Friday, March 3, 2017

The Worst Generation

[ed. Written 10 years ago and still as relevant as ever (and I'm a Boomer).] 

At a press gathering just after the 1992 election, David Broder, the dean of Washington reporters, commented to me that my Clintonista colleagues and I seemed so, well, so young to him. "I guess you Baby Boomers are really taking over," he said.

That's when it happened. I'd never been called a Boomer before. Poor Broder. My eyes got squinty and my face got red. The veins in my temples throbbed. The look on his face was horrible. He must have thought I was about to rip off his head and spit down his neck. Which I was.

"I am not a Baby Boomer," I snapped. "I am so tired of hearing about the goddamn Baby Boomers! I've spent my whole life swimming behind that garbage barge of a generation. They ruined everything they've passed through and left me in their wake."

Broder shook his head and walked away.

But the garbage barge just chugs on. As they enter late middle age, the Boomers still can't grow up. Guys who once dropped acid are now downing Viagra; women who once eschewed lipstick are now getting liposuction. At the risk of feeding their narcissism, I believe it's time someone stated the simple truth: The Baby Boomers are the most self-centered, self-seeking, self-interested, self-absorbed, self-indulgent, self-aggrandizing generation in American history.

I hate the Boomers.

I know it's a sin to hate, so let me put it this way: If they were animals, they'd be a plague of locusts, devouring everything in their path and leaving but a wasteland. If they were plants, they'd be kudzu, choking off every other living thing with their sheer mass. If they were artists, they'd be abstract expressionists, interested only in the emotions of that moment--not in the lasting result of the creative process. If they were a baseball club, they'd be the Florida Marlins: prefab prima donnas who bought their way to prominence, then disbanded--a temporary association but not a team.

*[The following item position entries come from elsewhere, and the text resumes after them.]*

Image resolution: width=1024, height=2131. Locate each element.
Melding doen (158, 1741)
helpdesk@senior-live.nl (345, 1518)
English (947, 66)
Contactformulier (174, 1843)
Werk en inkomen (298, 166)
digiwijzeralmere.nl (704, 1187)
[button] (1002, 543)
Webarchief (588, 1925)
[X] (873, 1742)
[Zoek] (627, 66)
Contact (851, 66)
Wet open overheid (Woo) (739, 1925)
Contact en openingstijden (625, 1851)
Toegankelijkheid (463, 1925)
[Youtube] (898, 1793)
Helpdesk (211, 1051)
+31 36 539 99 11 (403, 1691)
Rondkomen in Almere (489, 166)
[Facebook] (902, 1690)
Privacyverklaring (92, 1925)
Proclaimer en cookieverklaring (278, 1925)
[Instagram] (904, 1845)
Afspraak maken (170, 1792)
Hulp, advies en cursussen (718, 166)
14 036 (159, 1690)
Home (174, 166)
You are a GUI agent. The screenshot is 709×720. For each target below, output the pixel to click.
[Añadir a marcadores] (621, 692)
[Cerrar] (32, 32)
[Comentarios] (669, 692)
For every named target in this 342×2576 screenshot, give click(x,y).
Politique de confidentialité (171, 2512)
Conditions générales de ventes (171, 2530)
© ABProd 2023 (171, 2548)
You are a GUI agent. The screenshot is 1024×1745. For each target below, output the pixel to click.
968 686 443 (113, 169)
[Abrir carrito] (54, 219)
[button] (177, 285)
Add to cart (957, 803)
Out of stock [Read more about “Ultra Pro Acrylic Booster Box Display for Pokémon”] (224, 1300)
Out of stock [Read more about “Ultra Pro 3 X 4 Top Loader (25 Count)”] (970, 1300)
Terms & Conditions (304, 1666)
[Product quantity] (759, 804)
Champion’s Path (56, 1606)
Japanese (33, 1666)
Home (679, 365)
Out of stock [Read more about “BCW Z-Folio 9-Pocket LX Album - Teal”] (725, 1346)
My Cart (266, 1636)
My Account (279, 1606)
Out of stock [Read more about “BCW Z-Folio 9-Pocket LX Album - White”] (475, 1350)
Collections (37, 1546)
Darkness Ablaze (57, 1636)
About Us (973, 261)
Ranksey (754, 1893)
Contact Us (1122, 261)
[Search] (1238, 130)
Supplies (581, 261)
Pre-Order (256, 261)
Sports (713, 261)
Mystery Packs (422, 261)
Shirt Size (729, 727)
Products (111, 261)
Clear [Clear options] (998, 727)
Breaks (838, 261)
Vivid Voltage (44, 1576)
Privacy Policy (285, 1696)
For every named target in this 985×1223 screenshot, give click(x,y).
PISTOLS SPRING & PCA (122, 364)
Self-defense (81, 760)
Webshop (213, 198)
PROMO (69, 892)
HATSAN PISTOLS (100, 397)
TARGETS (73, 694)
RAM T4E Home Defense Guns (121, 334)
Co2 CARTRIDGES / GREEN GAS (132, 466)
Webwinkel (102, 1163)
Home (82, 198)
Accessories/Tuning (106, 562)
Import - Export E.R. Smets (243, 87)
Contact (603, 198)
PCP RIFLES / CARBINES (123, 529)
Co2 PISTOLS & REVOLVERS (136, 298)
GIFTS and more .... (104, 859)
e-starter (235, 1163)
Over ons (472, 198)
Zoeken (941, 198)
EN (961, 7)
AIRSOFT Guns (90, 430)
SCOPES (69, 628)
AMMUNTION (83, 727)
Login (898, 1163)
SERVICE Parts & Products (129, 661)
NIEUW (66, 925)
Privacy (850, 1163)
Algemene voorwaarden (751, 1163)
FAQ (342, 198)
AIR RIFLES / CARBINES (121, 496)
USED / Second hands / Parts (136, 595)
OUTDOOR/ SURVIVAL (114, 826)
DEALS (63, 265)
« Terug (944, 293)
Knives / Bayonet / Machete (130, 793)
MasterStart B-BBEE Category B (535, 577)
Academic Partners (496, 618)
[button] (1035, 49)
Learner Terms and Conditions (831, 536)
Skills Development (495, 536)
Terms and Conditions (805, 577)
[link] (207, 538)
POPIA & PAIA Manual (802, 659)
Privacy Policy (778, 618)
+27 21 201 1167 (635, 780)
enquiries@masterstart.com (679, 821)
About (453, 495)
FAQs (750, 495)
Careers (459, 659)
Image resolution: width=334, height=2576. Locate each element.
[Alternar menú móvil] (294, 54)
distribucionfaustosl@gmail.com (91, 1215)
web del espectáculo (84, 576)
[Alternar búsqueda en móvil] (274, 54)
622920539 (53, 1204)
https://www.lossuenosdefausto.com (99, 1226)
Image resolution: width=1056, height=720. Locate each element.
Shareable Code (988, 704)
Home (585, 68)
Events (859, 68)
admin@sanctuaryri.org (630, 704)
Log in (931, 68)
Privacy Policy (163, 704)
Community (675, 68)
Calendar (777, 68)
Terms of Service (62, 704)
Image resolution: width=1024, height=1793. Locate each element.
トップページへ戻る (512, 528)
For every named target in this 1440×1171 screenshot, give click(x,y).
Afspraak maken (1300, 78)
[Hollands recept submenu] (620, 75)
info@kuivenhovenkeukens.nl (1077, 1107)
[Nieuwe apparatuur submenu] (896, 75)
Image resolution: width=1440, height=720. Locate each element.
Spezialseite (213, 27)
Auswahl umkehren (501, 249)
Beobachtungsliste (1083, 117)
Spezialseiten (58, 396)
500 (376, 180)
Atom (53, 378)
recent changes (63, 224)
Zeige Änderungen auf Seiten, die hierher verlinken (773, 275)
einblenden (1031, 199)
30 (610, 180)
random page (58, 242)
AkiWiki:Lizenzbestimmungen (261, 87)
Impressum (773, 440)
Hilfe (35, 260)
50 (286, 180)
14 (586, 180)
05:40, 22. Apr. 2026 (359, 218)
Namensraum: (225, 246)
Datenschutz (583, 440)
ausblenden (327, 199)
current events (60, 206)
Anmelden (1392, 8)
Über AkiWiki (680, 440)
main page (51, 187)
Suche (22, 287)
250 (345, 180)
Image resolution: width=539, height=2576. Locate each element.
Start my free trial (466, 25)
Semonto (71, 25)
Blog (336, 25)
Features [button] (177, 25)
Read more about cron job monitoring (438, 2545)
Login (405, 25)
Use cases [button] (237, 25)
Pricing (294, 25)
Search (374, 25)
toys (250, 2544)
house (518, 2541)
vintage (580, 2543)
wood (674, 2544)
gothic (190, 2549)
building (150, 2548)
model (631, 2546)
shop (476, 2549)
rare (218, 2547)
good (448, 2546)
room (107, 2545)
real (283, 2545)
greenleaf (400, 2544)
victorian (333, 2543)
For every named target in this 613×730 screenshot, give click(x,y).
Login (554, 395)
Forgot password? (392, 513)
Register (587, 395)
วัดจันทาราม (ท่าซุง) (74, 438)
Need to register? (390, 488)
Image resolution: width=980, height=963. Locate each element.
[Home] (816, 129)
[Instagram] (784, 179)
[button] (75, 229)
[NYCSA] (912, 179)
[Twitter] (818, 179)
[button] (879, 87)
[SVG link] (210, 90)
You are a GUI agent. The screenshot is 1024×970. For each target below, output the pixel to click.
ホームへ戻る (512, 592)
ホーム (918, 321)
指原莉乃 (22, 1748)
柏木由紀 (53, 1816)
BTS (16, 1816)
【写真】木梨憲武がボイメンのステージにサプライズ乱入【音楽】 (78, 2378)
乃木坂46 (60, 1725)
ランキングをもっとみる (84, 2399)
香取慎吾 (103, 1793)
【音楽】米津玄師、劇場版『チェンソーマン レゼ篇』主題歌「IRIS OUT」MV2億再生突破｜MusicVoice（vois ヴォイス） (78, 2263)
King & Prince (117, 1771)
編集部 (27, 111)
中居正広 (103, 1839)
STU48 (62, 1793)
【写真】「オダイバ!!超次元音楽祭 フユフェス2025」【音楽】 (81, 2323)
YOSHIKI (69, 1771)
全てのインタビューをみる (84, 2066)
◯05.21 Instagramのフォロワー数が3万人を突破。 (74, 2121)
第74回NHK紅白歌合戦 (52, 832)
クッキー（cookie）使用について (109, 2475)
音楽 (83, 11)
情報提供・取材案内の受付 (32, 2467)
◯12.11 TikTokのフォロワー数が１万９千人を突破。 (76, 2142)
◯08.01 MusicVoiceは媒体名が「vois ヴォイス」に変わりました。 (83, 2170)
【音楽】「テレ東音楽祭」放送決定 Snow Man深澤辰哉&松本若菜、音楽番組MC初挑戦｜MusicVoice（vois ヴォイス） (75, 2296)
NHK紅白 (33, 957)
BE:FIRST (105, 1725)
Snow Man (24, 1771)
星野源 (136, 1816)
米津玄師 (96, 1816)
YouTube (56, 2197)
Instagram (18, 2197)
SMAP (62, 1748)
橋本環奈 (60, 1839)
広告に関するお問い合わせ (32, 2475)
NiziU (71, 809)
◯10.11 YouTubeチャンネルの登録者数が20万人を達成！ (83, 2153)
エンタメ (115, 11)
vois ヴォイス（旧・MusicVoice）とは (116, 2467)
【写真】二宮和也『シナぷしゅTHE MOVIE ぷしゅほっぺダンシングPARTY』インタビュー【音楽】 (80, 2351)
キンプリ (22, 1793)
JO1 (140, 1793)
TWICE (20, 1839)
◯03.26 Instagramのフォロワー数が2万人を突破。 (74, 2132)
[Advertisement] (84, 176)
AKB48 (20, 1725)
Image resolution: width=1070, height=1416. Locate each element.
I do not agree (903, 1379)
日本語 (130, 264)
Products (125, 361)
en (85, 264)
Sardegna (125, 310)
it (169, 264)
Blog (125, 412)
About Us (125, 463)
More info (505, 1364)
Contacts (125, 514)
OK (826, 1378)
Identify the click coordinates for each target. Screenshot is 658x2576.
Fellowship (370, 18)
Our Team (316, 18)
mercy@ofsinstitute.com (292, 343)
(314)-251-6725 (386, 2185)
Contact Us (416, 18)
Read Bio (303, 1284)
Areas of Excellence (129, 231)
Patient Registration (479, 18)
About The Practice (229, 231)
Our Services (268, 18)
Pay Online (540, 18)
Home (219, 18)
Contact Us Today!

Of course, it is as unfair to demonize an entire generation as it is to characterize an entire gender or race or religion. And I don't literally mean that everyone born between 1946 and 1964 is a selfish pig. But generations can have a unique character that defines them, especially the elites of a generation--those lucky few who are blessed with the money or brains or looks or skills or education that typifies an era. Whether it was Fitzgerald and Hemingway defining the Lost Generation of World War I and the Roaring Twenties, or JFK and the other heroes of the World War II generation, or the high-tech whiz kids of the post-Boomer generation, certain archetypes define certain times.

You know who you are. If you grew your hair and burned your draft card on campus during the sixties; if you toked, screwed, and boogied your way through the seventies; if you voted for Reagan and believed "Greed is good" in the eighties; and if you're trying to make up for it now by nesting as you cluck about the collapse of "family values," you're it. If not, even if demographers call you a Boomer, you probably hate our generation's elite as much as I do.